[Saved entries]
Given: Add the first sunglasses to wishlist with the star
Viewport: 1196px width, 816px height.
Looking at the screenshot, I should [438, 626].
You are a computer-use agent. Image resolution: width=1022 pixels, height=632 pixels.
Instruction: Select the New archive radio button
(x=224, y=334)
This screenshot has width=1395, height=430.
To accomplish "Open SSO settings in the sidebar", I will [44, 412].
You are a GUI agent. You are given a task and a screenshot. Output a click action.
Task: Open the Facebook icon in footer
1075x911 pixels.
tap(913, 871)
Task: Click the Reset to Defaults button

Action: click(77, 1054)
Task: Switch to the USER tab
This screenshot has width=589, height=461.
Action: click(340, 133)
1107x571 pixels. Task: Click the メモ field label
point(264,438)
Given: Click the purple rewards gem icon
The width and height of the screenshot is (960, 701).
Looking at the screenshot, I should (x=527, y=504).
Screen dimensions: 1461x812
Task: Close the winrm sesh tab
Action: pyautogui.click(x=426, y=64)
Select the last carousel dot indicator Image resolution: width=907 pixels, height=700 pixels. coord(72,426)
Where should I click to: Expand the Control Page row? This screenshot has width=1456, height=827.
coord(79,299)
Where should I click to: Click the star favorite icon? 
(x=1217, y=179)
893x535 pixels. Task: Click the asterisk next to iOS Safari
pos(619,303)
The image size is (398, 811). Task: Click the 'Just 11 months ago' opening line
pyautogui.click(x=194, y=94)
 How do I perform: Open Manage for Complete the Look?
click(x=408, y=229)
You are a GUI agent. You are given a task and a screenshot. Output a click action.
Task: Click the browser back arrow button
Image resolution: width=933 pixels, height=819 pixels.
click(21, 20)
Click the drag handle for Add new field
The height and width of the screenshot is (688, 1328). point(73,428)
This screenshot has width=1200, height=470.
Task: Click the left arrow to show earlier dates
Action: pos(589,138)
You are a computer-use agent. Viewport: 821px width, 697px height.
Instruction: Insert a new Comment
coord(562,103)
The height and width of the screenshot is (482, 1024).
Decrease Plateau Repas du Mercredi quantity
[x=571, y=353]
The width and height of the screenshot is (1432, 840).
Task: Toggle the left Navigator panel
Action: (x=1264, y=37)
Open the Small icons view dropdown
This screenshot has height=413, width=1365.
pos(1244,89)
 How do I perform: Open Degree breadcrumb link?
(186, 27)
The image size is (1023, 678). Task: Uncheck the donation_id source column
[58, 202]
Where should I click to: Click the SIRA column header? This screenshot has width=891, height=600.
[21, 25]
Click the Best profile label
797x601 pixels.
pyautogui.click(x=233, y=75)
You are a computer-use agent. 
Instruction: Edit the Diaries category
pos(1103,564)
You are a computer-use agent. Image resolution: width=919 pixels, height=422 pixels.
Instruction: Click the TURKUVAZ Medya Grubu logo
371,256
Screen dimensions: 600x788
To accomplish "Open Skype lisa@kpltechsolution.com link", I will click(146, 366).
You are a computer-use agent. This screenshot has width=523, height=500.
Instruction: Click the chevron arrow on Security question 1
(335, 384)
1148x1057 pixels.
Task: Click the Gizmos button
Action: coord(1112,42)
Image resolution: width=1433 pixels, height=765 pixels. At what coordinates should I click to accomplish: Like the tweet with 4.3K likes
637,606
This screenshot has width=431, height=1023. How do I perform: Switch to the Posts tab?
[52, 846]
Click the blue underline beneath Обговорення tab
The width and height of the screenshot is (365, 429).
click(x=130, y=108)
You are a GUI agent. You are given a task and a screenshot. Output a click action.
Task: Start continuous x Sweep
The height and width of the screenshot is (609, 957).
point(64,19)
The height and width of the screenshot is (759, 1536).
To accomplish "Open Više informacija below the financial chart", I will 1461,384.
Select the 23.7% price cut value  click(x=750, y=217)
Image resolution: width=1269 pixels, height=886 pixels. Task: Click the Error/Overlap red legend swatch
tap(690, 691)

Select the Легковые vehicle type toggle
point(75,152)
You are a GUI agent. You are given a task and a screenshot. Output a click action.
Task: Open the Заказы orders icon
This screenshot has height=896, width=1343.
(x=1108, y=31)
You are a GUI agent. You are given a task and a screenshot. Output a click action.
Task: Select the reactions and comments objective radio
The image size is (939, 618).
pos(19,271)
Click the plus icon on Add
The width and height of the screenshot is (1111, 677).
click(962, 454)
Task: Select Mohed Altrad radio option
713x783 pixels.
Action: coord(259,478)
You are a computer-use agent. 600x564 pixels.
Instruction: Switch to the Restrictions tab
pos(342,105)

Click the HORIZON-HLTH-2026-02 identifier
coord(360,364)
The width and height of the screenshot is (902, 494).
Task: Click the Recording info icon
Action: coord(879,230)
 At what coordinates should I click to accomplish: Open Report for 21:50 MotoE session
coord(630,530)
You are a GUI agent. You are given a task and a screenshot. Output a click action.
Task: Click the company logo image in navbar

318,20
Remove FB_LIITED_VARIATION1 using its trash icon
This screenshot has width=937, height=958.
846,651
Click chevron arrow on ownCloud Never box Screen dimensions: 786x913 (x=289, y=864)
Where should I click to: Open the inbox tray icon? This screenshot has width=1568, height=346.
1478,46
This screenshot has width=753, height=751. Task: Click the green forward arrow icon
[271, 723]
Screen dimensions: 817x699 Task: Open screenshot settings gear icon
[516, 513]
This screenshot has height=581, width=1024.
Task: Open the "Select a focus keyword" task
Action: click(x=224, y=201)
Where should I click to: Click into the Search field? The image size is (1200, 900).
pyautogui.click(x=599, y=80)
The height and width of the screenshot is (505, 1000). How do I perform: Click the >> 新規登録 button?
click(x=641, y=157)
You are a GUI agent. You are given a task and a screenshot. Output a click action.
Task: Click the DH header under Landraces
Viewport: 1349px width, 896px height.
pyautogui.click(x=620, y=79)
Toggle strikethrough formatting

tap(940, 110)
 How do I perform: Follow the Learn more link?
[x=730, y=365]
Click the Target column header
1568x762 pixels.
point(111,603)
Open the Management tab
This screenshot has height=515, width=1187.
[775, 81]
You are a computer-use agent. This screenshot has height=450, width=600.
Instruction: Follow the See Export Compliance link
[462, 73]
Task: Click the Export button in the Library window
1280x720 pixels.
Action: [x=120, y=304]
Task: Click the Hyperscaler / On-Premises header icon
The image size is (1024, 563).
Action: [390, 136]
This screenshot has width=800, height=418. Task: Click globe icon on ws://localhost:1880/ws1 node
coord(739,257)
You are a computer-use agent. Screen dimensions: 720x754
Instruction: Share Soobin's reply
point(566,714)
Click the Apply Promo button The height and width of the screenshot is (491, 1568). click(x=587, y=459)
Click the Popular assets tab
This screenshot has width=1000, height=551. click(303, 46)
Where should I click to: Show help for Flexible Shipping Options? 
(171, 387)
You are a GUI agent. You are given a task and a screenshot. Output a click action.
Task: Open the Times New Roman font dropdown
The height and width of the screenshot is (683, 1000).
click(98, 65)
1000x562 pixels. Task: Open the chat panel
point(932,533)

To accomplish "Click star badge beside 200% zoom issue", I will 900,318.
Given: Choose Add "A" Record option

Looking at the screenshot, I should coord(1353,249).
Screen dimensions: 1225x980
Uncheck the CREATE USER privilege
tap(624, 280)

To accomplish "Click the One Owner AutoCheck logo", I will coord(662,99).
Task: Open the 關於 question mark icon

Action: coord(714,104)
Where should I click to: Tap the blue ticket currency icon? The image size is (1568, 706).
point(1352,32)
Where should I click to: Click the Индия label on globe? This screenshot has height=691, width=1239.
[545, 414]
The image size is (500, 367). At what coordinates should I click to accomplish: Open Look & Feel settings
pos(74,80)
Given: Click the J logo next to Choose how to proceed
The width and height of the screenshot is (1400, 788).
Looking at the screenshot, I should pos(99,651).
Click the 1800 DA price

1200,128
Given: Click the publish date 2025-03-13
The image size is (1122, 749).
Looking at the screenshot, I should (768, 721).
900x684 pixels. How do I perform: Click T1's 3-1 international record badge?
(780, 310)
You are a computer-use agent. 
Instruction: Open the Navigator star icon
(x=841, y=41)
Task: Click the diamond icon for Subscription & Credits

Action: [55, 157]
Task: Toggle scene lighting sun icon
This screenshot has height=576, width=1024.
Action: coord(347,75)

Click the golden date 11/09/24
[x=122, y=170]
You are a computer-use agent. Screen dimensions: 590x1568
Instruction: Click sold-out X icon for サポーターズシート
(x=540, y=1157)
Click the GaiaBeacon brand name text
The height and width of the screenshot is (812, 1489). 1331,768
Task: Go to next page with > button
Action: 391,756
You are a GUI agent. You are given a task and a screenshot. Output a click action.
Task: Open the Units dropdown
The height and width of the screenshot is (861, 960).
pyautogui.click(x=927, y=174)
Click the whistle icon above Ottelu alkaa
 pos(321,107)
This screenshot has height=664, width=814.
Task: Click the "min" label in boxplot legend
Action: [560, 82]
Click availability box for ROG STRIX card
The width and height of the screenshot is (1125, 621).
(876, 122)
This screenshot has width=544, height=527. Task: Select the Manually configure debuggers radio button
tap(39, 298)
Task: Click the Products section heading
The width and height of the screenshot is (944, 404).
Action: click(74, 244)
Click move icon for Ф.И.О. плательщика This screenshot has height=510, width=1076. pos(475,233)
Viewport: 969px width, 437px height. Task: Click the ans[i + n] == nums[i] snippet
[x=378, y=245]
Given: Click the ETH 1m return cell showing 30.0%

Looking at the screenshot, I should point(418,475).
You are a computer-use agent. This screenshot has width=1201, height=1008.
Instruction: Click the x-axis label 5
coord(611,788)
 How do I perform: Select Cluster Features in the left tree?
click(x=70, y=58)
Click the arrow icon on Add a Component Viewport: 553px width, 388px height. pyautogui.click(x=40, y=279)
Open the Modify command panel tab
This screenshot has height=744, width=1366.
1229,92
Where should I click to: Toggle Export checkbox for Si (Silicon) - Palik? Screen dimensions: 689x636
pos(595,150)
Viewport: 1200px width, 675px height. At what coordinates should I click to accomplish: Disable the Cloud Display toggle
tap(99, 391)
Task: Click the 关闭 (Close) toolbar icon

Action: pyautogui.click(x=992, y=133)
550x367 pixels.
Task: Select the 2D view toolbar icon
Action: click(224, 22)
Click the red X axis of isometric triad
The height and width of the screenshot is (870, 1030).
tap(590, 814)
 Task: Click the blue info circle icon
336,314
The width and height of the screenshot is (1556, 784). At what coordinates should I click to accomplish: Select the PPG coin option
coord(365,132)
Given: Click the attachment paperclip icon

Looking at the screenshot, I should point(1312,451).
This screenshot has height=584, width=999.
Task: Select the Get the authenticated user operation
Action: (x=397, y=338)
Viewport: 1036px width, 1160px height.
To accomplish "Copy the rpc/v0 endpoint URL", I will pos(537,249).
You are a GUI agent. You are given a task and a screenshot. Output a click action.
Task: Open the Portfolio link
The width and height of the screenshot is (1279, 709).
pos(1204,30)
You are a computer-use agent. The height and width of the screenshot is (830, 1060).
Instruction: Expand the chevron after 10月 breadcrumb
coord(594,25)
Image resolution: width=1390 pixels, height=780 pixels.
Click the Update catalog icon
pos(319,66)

§ **WHAT THIS TASK INVOLVES**
Which of the lines above mention the word "dropdown"? Pull those lines out.

§ **TASK ANSWER**
Open the Small icons view dropdown
Task: Open the Times New Roman font dropdown
Task: Open the Units dropdown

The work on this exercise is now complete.